Pour nombre d’admirateurs, on entre dans l’univers d’ANOHNI par sa voix, dont l’étendue, allant de médiums chauds et enveloppants à des aigus d’une rare palette expressive, est déjà un voyage intérieur. Je me souviens de ce coup de foudre pour « Everything is new » qui ouvre l’album « Swanlights ». Pas d’introduction, la voix qui pose immédiatement cette sentence étrange en ce monde qui semble tourner en rond dans sa déréliction : « Everything in new ». Le climat joué au piano, proche de certaines chansons de Kate Bush[i], est interrogatif, comme attentif à ce qui va suivre : de longues mélopées tantôt plaintives ou combatives, comme un chant de la terre malmenée. Première écoute, choc immédiat, et certitude d’entendre quelqu’un de viscéralement engagé dans son message.
(1287) Antony &The Johnsons- Everything is new - YouTube
Quand un journaliste de Télérama lui a demandé ce qui était « nouveau », ANONHI a eu cette belle réponse :
« Il s'agit d'une méditation. J'exprime l'idée que même lorsque tout paraît se ressembler, se répéter, chaque moment, chaque instant est original et unique. Tout est question de regard, de point de vue. Cela me sert de clé pour accéder à une perception toujours créative des choses. »[ii]
Moi qui passe mon temps à étudier l’histoire, à observer les permanences, les mutations et les points de bascule, cette attention à chaque instant, à sa singularité ontologique au-delà des effets de ressemblance et de répétition, m’a touché. Elle émane d’un être éveillé et dont l’attention au monde provient sans doute en partie de son questionnement identitaire. ANOHNI, femme transgenre, non-binaire, a d’abord été connue sous le nom d’Antony Hegarty et son groupe sous celui d’Antony and the Johnsons[iii]. Cette ouverture au questionnement intérieur et une empathie naturelle évidente ont sans doute favorisé son attention aux êtres et au monde d’une grande acuité :
« J'ai énormément travaillé autour du thème de la victimisation. Mais je n'ai jamais voulu être perçu comme une victime. Ce sont deux choses très différentes. Faire porter le poids de mes souffrances à d'autres ne m'intéresse pas. Les véritables victimes ne manquent pas à travers le monde, des personnes impuissantes, abusées, sous l'emprise d'autrui. Ce n'est pas mon cas. Mais ces insupportables jeux de pouvoir entre individus, ces systèmes de domination me préoccupent. Comment ne pas souhaiter les voir disparaître ? (...) »

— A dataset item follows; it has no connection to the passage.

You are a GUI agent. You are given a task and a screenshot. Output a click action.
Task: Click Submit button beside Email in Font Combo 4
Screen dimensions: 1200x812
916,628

Son premier album sous le nom d’ANOHNI, « Hoplessness », est d’ailleurs un opus tourmenté par le futur planétaire, comme en témoigne l’invectivant « 4 degrees »[iv]. En artiste accompli, chacun de ses albums est la trace magnétique d’une période d’existence. Chacun a pu témoigner de son parcours vers une réconciliation sans concession avec lui-même et le monde, traversant tous les affres qu’une telle quête comporte, mais aussi tous ses aboutissements. ANOHNI nous revient donc avec un nouvel album en cette année 2023 minée par les fléaux humains, et la chanson d’ouverture « It must change » donne le la d’un opus où rarement la voix d’ANOHNI s’est faite aussi sûre d’elle-même et de son message[v].

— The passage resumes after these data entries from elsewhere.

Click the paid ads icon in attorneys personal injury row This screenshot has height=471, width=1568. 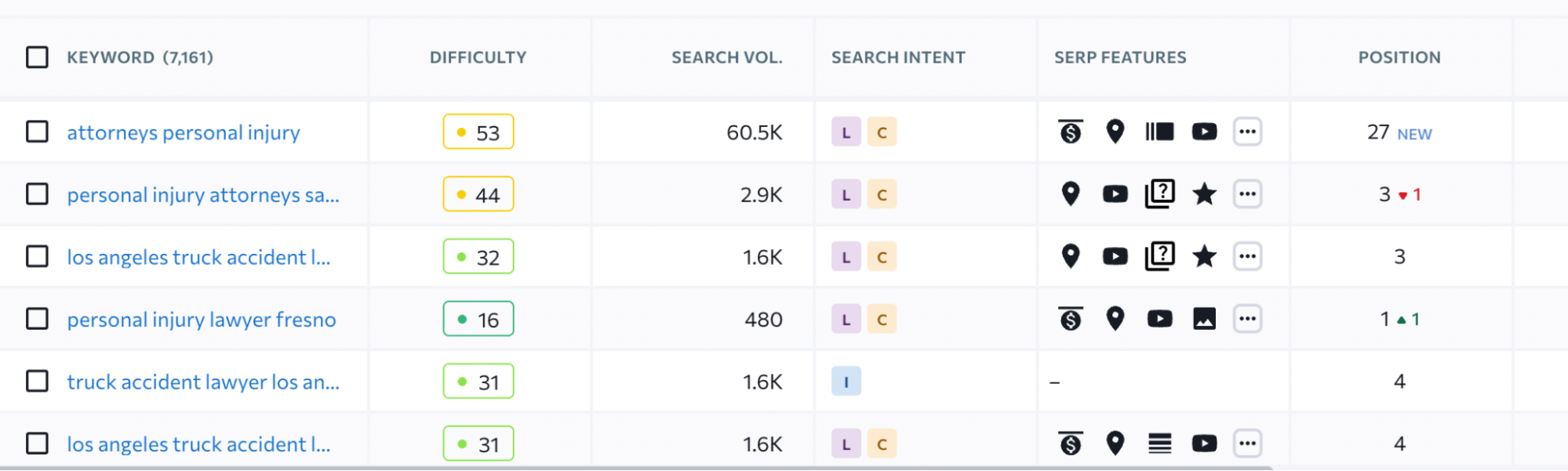coord(1071,132)
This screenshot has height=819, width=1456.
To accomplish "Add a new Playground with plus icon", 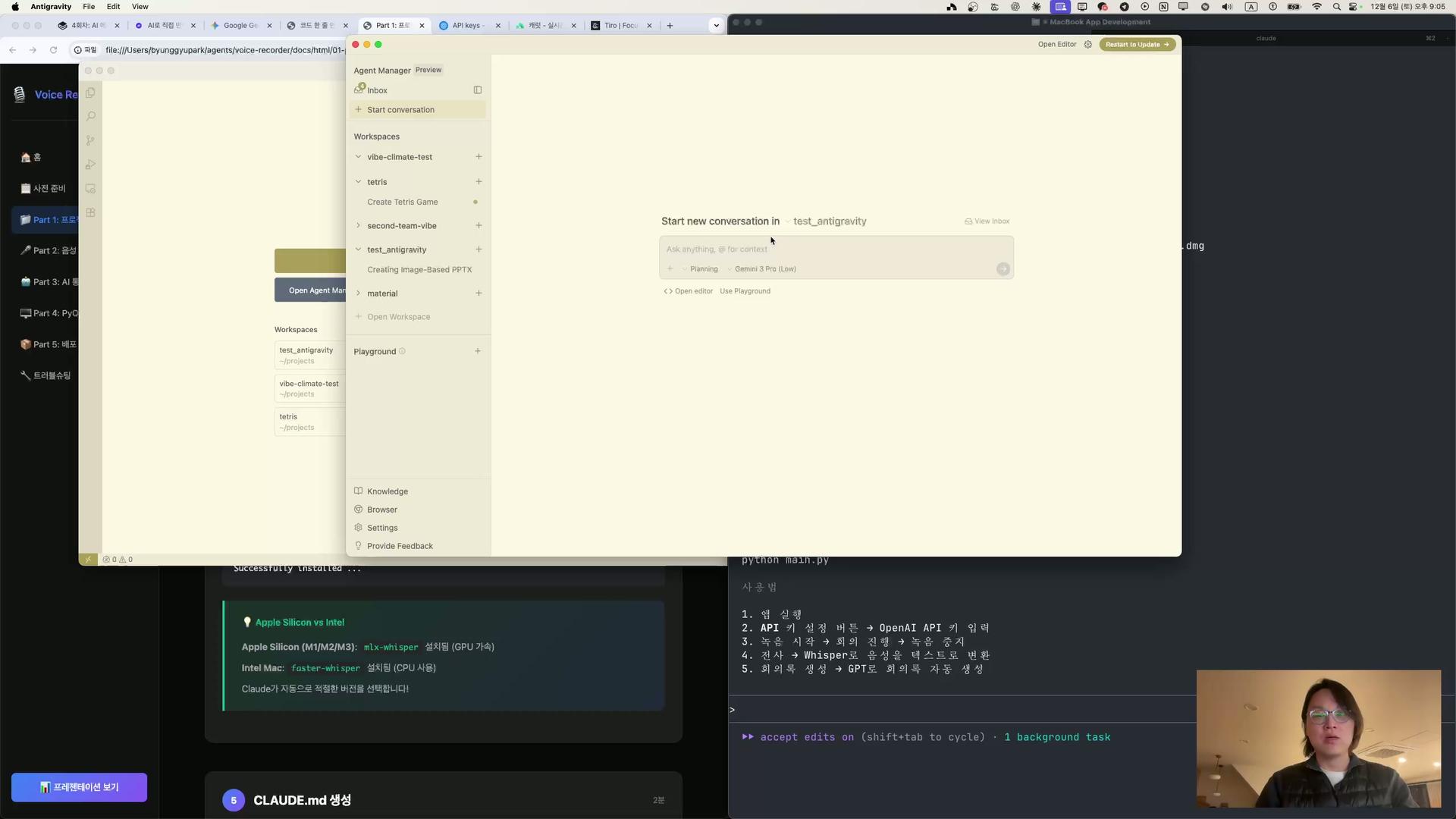I will [x=478, y=351].
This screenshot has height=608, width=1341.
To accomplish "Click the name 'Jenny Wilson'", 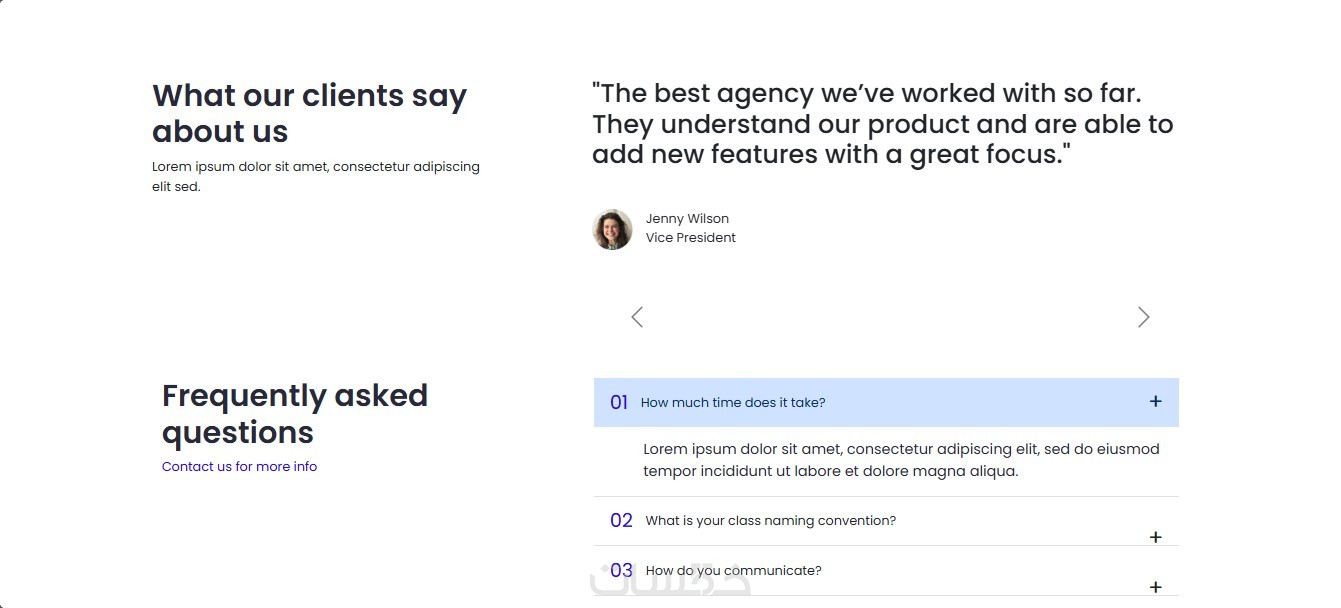I will [x=687, y=219].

(1287) ANOHNI and the Johnsons - It Must Change (Official Video) - YouTube
C’est beau, inspirant sans exclusive. Cela témoigne de cette irréductible singularité des êtres que les normatifs de toute espèce voudraient broyer et qui malheureusement y arrivent souvent[vi]. L’album « My back was a bridge for you to cross », donne à entendre l’épanouissement d’un être humain et cela est réconfortant, pour tout un chacun renvoyé à sa propre singularité dans sa façon d’habiter le monde, au-delà de la question si prégnante du genre. En cela, ANOHNI propage un message dont la portée est universelle.

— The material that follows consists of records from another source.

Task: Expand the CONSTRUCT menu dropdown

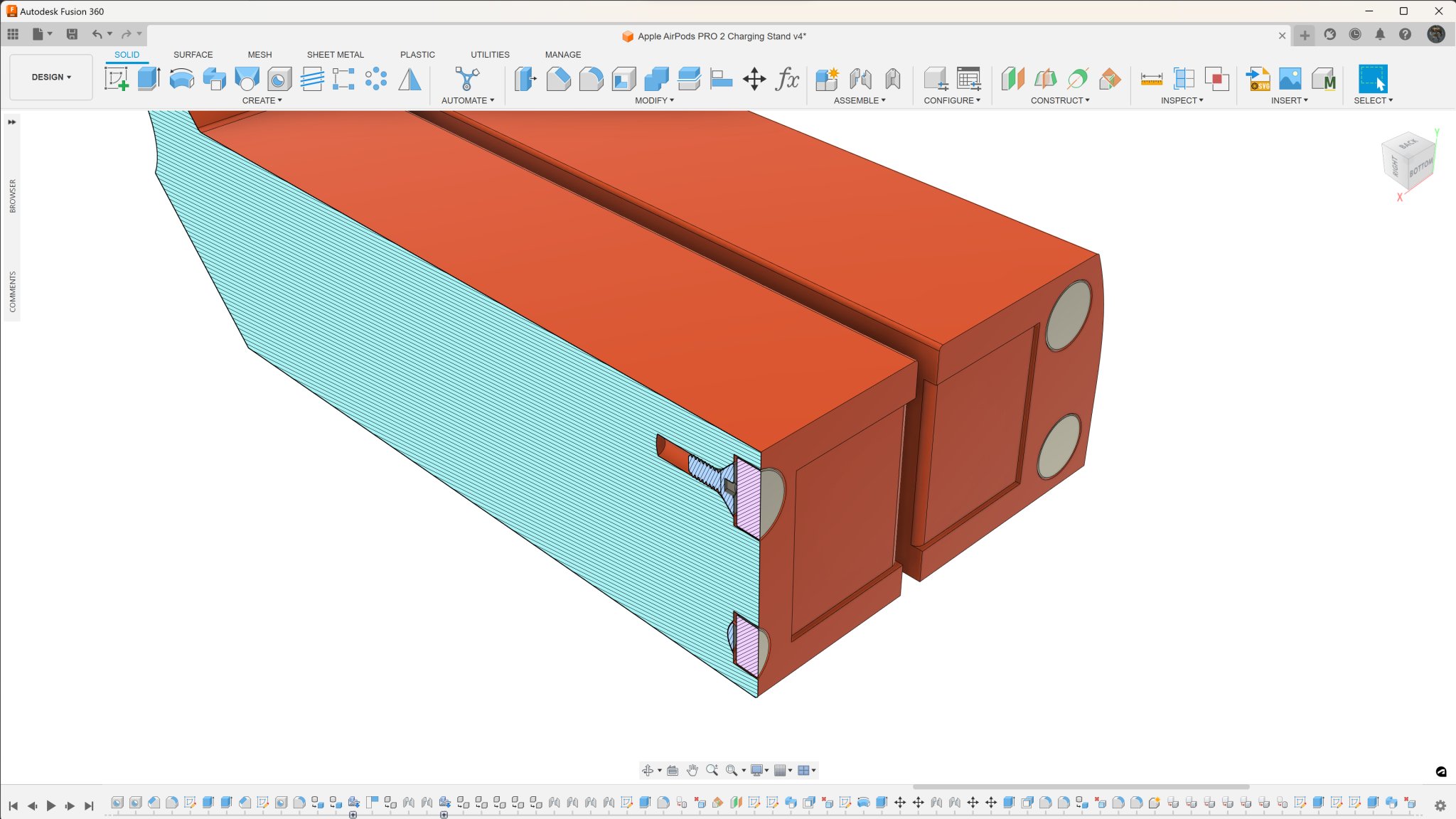Action: click(1059, 100)
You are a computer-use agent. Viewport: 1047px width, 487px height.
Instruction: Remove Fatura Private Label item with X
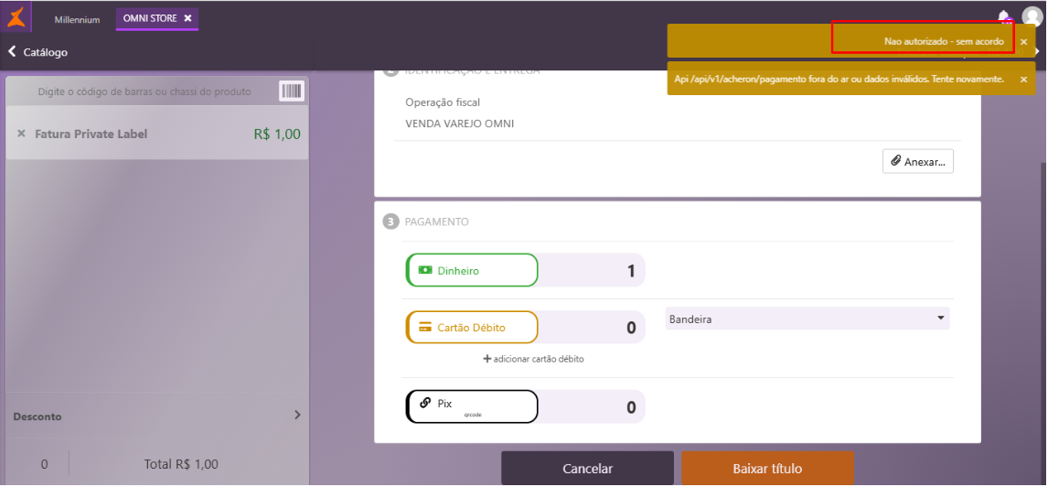point(21,134)
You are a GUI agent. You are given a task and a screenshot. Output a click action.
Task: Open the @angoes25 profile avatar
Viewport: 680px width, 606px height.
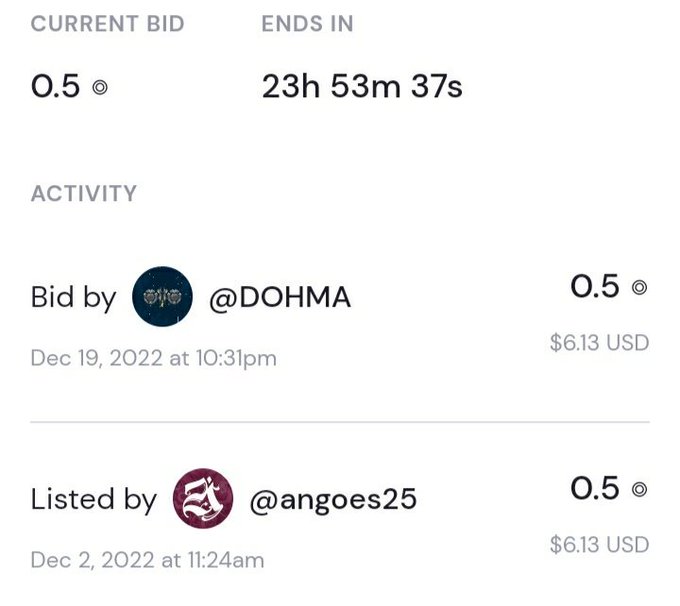[203, 498]
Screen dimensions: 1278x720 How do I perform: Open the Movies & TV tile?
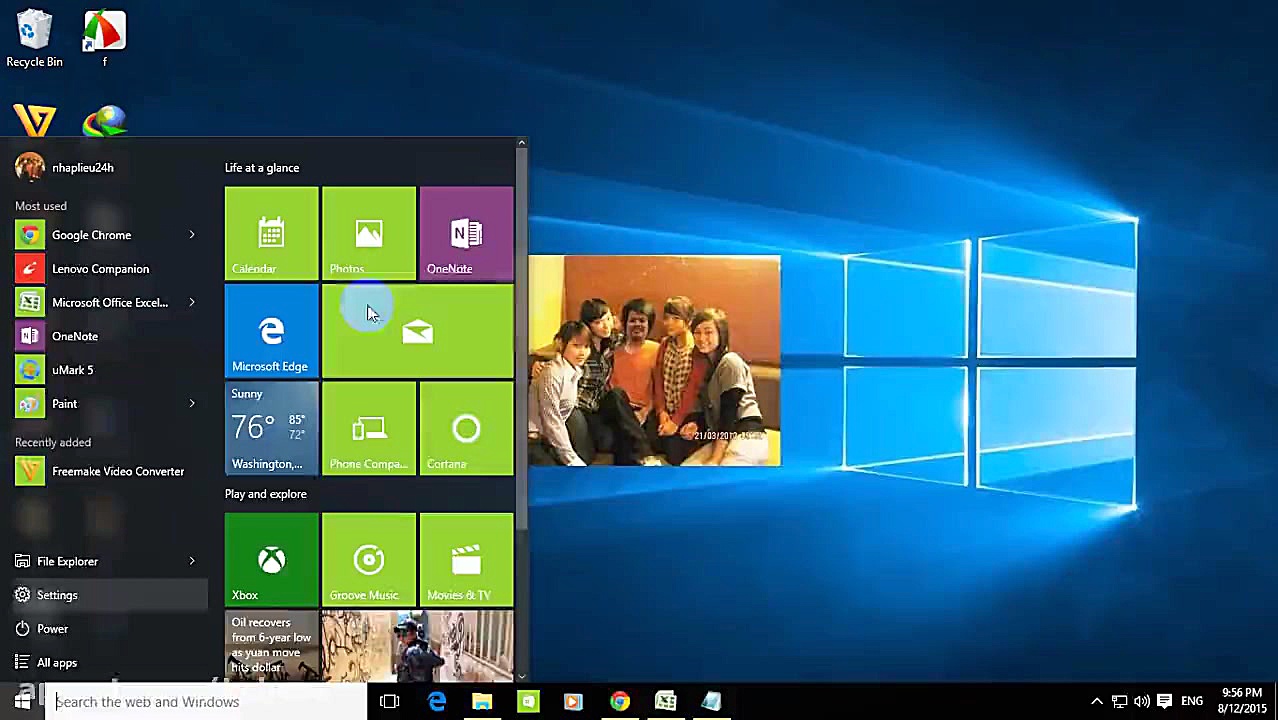[466, 560]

Dans le jeu sans fin des réminiscences auditives, écouter « It must change » m’a rappelé ces mots d’un autre chanteur poète parmi les plus inspirés :
« Chaque humain qui parle est un dieu
A sa façon-façon
A sa manière à lui
Qui mène sa vie farouche
Chaque cœur qui bat est un feu
A sa façon-façon
A sa manière à lui
‘Au galop de sa propre monture’
Tambour battant »
(Denis Péan, « Chaque humain », extrait de l’album « Mojo Radio » de Lo’Jo, 1998[vii])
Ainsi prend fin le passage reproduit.